Worse still, the storm also claimed his entire workforce. All four workers died, leaving no one to help him recover from the disaster. Tun explains he cannot afford to replace his seven buffalo, a valuable commodity required to plow the fields in these very remote and traditional communities.
While rebuilding his farm and restoring his rice paddies to planting condition, Tun also needs to rebuild a home. Facing multiple problems at once has proven to be overwhelming. "All alone, I might be able to plant one or two acres," Tun says solemnly.
And the prospect of a much smaller harvest will be financially devastating.

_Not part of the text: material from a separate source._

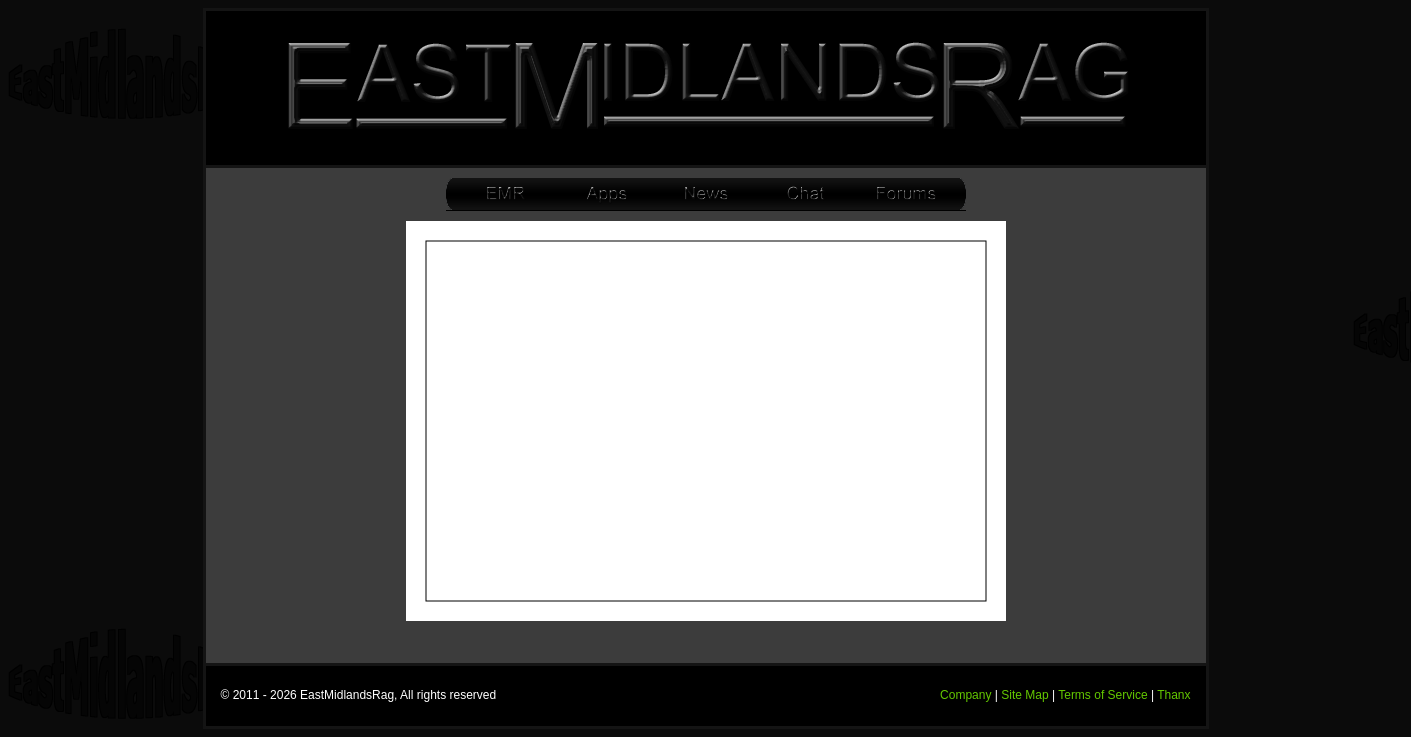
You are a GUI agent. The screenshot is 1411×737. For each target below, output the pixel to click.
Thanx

"On just one or two acres, it's impossible to support my family," Tun exclaims. "It's simply not sufficient."
Many of his fellow farmers face the same hardships, in addition to greater financial responsibilities and pressures as a result of the storm. Si Thu Soe, who lost his brother and sister-in-law, now finds himself supporting his four nephews and nieces, who are now orphaned.
"I didn't have any savings, everything was in my home, and now it's all gone." Like many houses in Bo Kone, Soe's house collapsed and the tidal surge washed away all his belongings.

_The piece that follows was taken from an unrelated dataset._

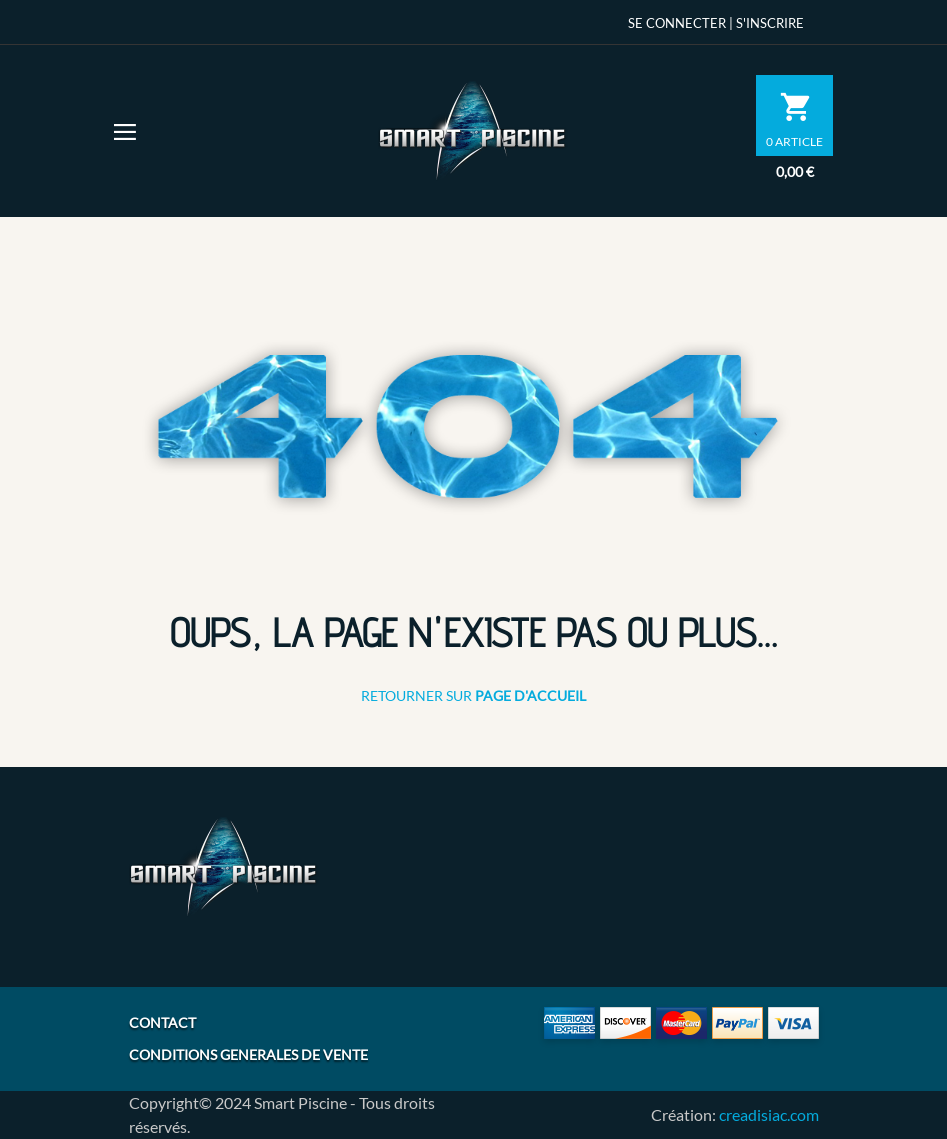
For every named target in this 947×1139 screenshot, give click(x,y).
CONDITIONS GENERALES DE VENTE (248, 1054)
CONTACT (162, 1022)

"I'm saddened," says Soe, a 24-year-old bachelor, "I can't do anything, I don't know how to start working again. But now I need to be making more money to support my nieces and nephews."
The storm surge robbed the farmers of all their tools, including axes and machetes, which are desperately needed to clear the debris from the trees that have fallen in the storm.
The collective frustration among the village farmers is palpable. "We have no one to depend on because everybody has the same problem," Soe adds. Some farmers claim they'll keep trying, but ultimately might abandon the village to find another place to find work and farm.
With the start of the the Village Rehabilitation Program, a large and much needed infusion of tools, materials and supplies have just been unloaded from the Merlin barge. This includes saws, axes, machetes, shovels, ropes and nails.
"For Bo Kone, we have hired 350 people to work over the next two weeks," Gabriel explains. They will be clearing debris from roads, school grounds, and rice paddies. Gabriel has also directed workers to dig drainage ditches to eliminate large ponds of standing water — ideal breeding grounds for malaria and dengue-carrying mosquitoes. Repairing the edges of the rice paddies and rehabilitating water ponds, used to store water are additional important tasks for recovery. The village is currently relying on rainwater for clean drinking water, which will present problems when the dry season arrives and rains stop for six months.
Gabriel explains that jump-starting the recovery process and salvaging this year's rice harvest is at the heart of the Village Rehabilitation Program. "By taking care these clean-up issues, the farmers will be free to focus on getting back to farming." The program will ultimately target upwards of 100 villages, employing 15,000 laborers.
"We were ready to abandon the village and find a place where we can work," says farm laborer Kyaw Soe, who's wife is seven months pregnant.
"But we are willing to try, try once again."